Avengers Endgame : La guerre de la toile
Ce mercredi 24 avril, Avengers : Endgame signera la conclusion d’un cycle commencé il y a maintenant dix ans, entraînant avec lui des hordes de cinéphiles prêts à en découdre pour assister à l'avant-première. Aux Etats-Unis, la fièvre s’est emparée des fans et l’événement bat tous les records de préventes. Le phénomène touche-t-il aussi la France et pourquoi suscite-t-il autant d'attente ?

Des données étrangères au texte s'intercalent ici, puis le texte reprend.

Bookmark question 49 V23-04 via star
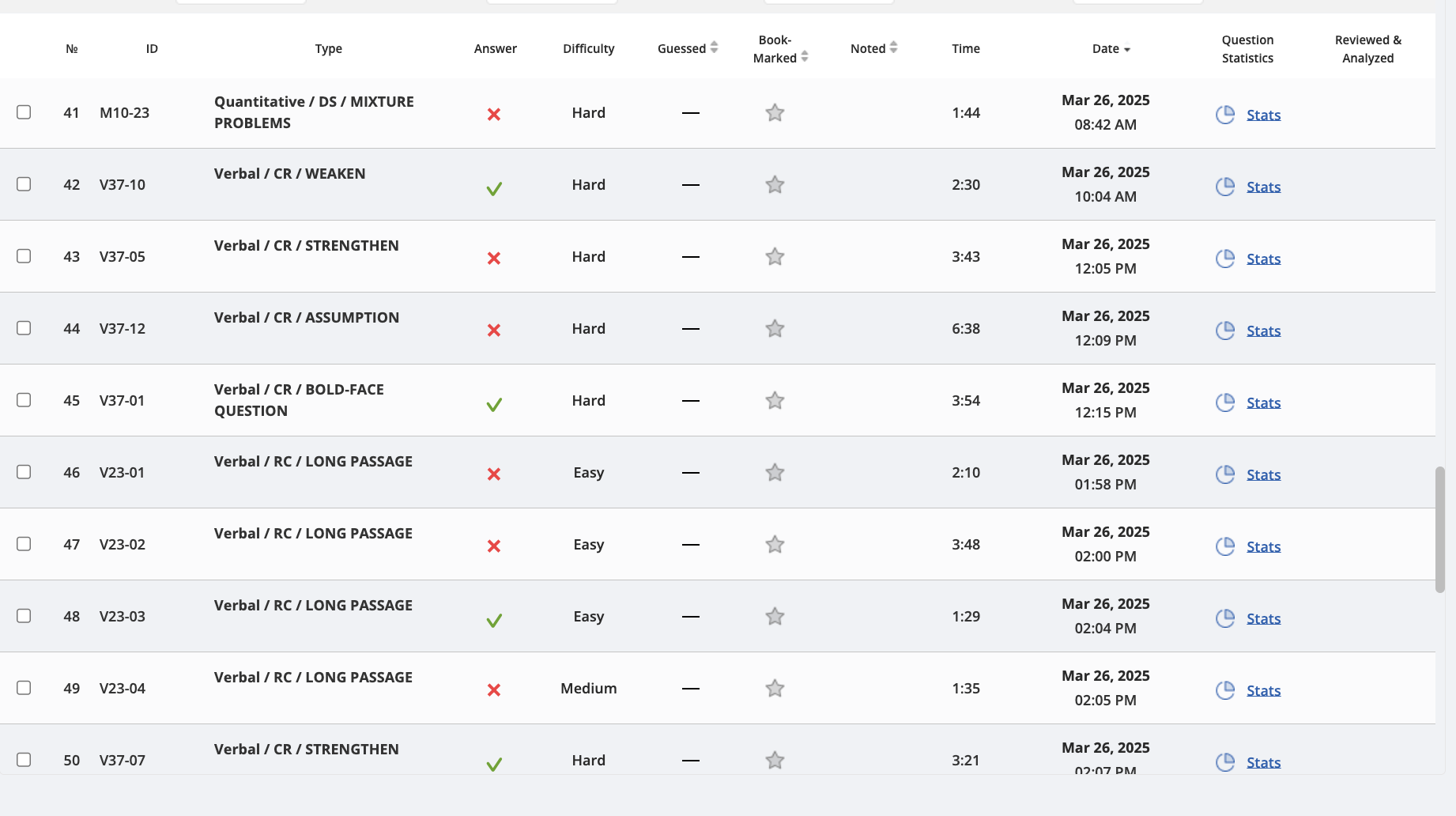Viewport: 1456px width, 816px height. click(775, 689)
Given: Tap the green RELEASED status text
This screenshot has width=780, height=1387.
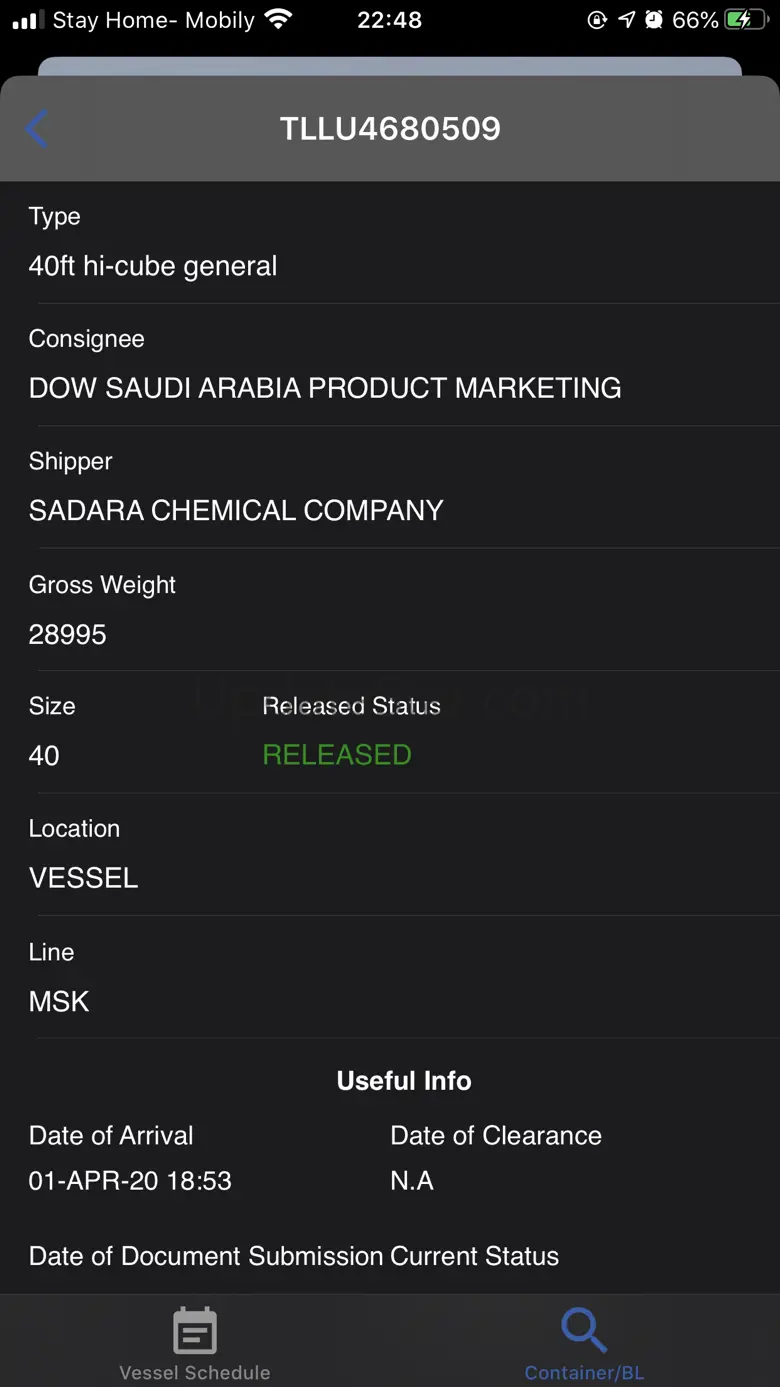Looking at the screenshot, I should pos(337,754).
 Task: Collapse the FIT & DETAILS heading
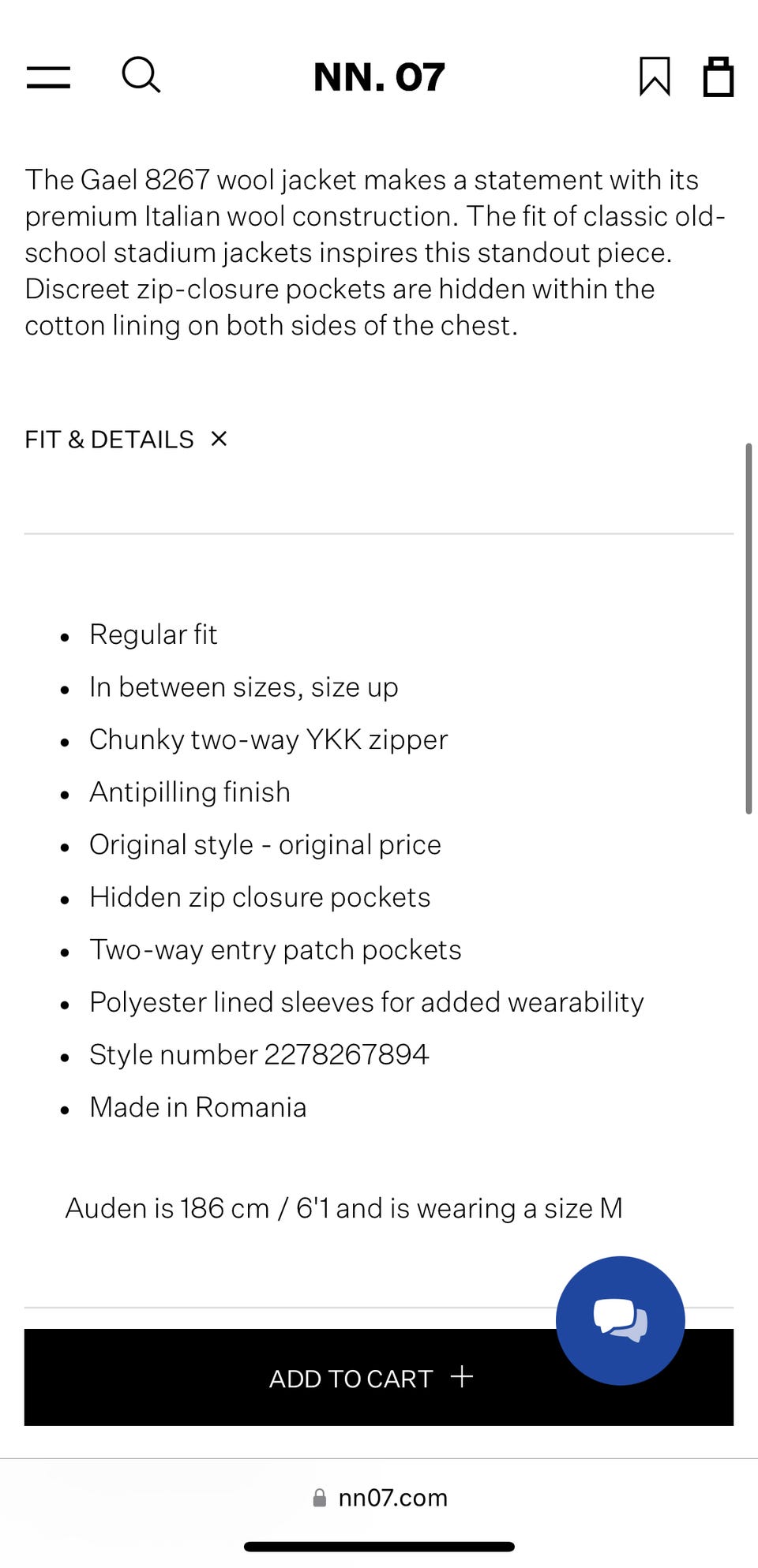(x=109, y=440)
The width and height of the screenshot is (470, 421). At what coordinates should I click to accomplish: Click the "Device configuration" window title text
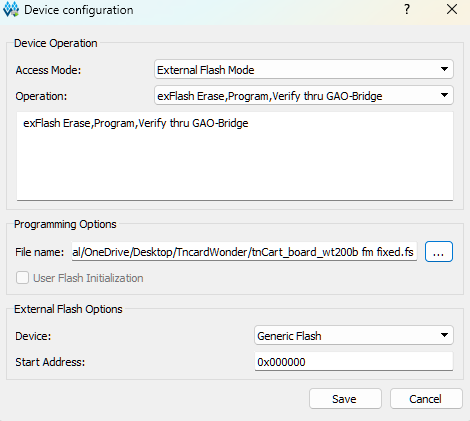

Ce mardi soir minuit, les badauds encore debouts croiront peut-être avoir la berlue en voyant se former de longs cortèges extatiques aux abords des cinémas de leur ville. Ce qu’ils ignorent peut-être, c’est que se tient là, en avant-première mondiale, la conclusion cinématographique d’une saga née il y a un peu plus de dix ans sous l’armure d’un marchand d'arme milliardaire et alcoolique. Qu’on se rassure, il ne s’agit pas de l’origin story de Serge Dassault, mais bien du dernier baroud d’honneur de Tony Stark et ses acolytes, les “Avengers”, dans le volet final du Marvel Cinematographic Universe (MCU), adaptation cinématographique des comics de même nom.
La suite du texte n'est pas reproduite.